Johan se quedó callado un buen rato. No se esperaba esa respuesta ni tenía argumentos para rebatirla. Se había quedado sin razones para negarse a tocar la pieza, tan sólo sentimientos. Sentimientos oscuros, amargos: miedo, prejuicios, superstición... como quiera llamarse. Trató de poner objeciones, pero el millonario se las rebatía todas. Cuanto más insistía, más se obstinaba el millonario. Por otra parte, no podía quedar mal con aquél hombre, cuyo apoyo y consideración eran de suma importancia para el futuro de su carrera profesional. Salir de allí con una buena o mala relación supondría abrir o cerrar muchas puertas. Así que terminó por arrumbar todos sus prejuicios y, mal a su pesar, interpretó la obra de Chopin, que el millonario escuchaba con los ojos cerrados y una sonrisa beatífica, lo que provocaba en Johan un escalofrío cada vez que lo miraba. Cerró sus ojos, dejándose llevar por la magia del momento, sintiendo como la música invadía todo su ser, sus dedos deslizándose suavemente sobre el teclado arrancando notas precisas, sublimes, arrebatadoras. 




Cuando terminó, abrió los ojos y miró al millonario. Estaba en su butaca sonriendo plácidamente, con los ojos cerrados, inmóvil... Johan tuvo un sobresalto. Se temió lo peor. Estaba horrorizado, con los pelos de punta y el corazón batiendo locamente, clavado al piano sin saber qué hacer ni atreverse a hablar. Pero cuando iba a saltar hacia el millonario ante lo que parecía inevitable, un gran suspiro de alivio llenó sus pulmones al ver moverse las manos del millonario para aplaudir, al tiempo que abría los ojos con una expresión de alegría y felicidad desbordadas. 
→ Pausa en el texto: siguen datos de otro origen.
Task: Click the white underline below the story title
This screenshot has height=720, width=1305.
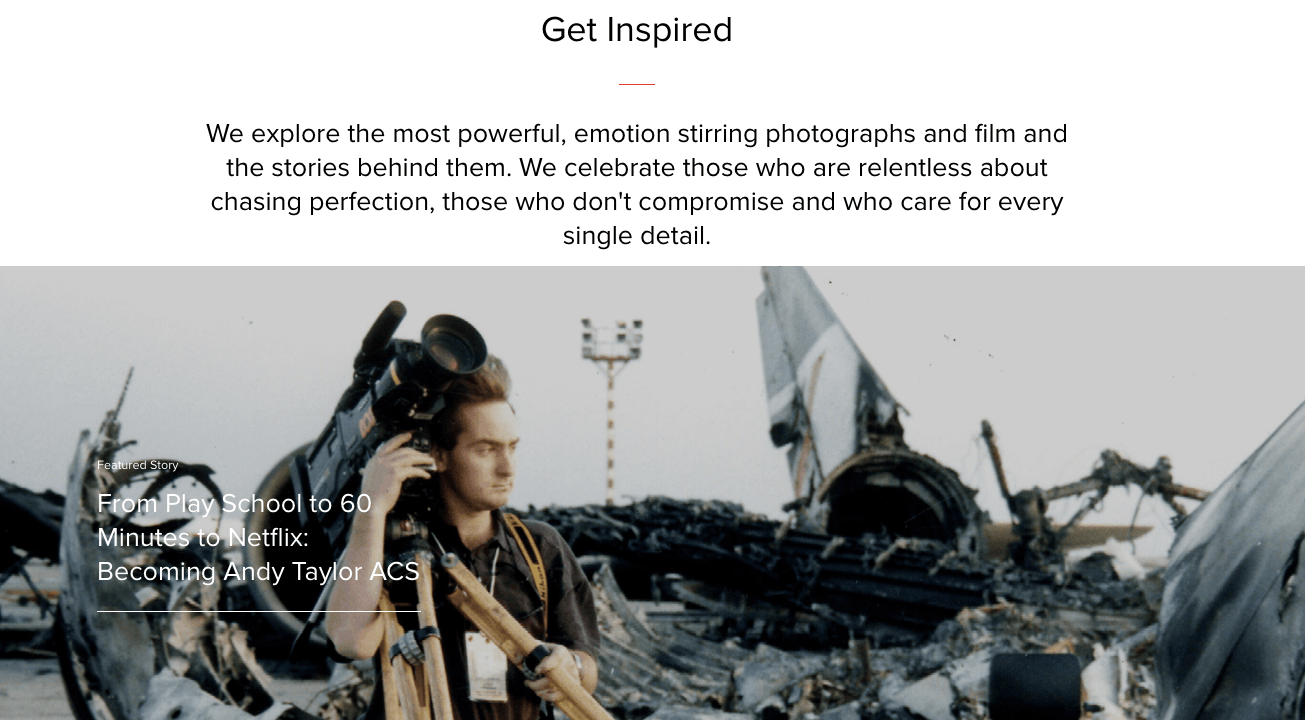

- Genial! Genial! Es Vd. un fenómeno, un fuera de serie. - El millonario se deshacía en elogios sin dejar de aplaudir.  
- Me ha dado Vd. un susto de muerte, respondió Johan. LLegué a pensar que se había muerto. 
El millonario rió a grandes carcajadas, divertido por la ocurrencia. 
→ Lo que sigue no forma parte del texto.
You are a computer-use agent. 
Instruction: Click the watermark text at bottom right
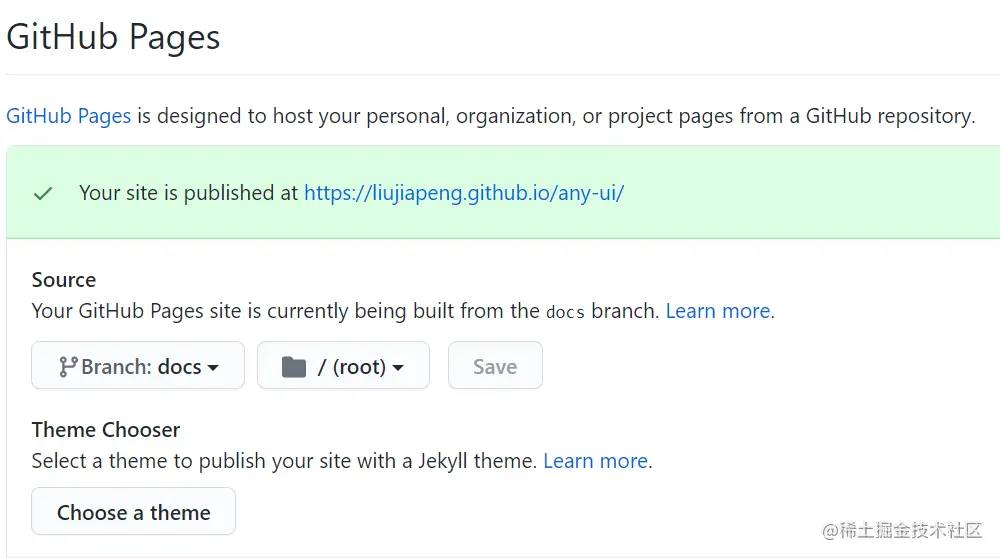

- No me hubiese importado, la verdad. No creo que pueda haber muerte más feliz, más digna, más dulce,... Pero ya ve Vd., sigo vivo, y ha roto Vd. el embrujo. Ya puede tocar esta pieza en privado todas las veces que quiera.
- Ojalá sea verdad - replicó Johan, todavía temeroso y poco convencido, pero alegre en el fondo de haber superado aquél trance y de haber dejado contento a un cliente tan importante.

La sesión continuó felizmente, entre risas y bromas, brindis, felicitaciones mutuas y algunas piezas más que Johan interpretó para su anfitrión, hasta que la hora tardía y el cansancio pusieron el punto final. Feliz con su éxito y con haber dejado al millonario más que contento, Johan se despidió sin pesadumbre de conciencia y aliviado de haber terminado la sesión sin incidentes amargos. 

Al día siguiente se quedó horrorizado. Todos los medios de comunicación destacaban la muerte imprevista del millonario aquella misma noche.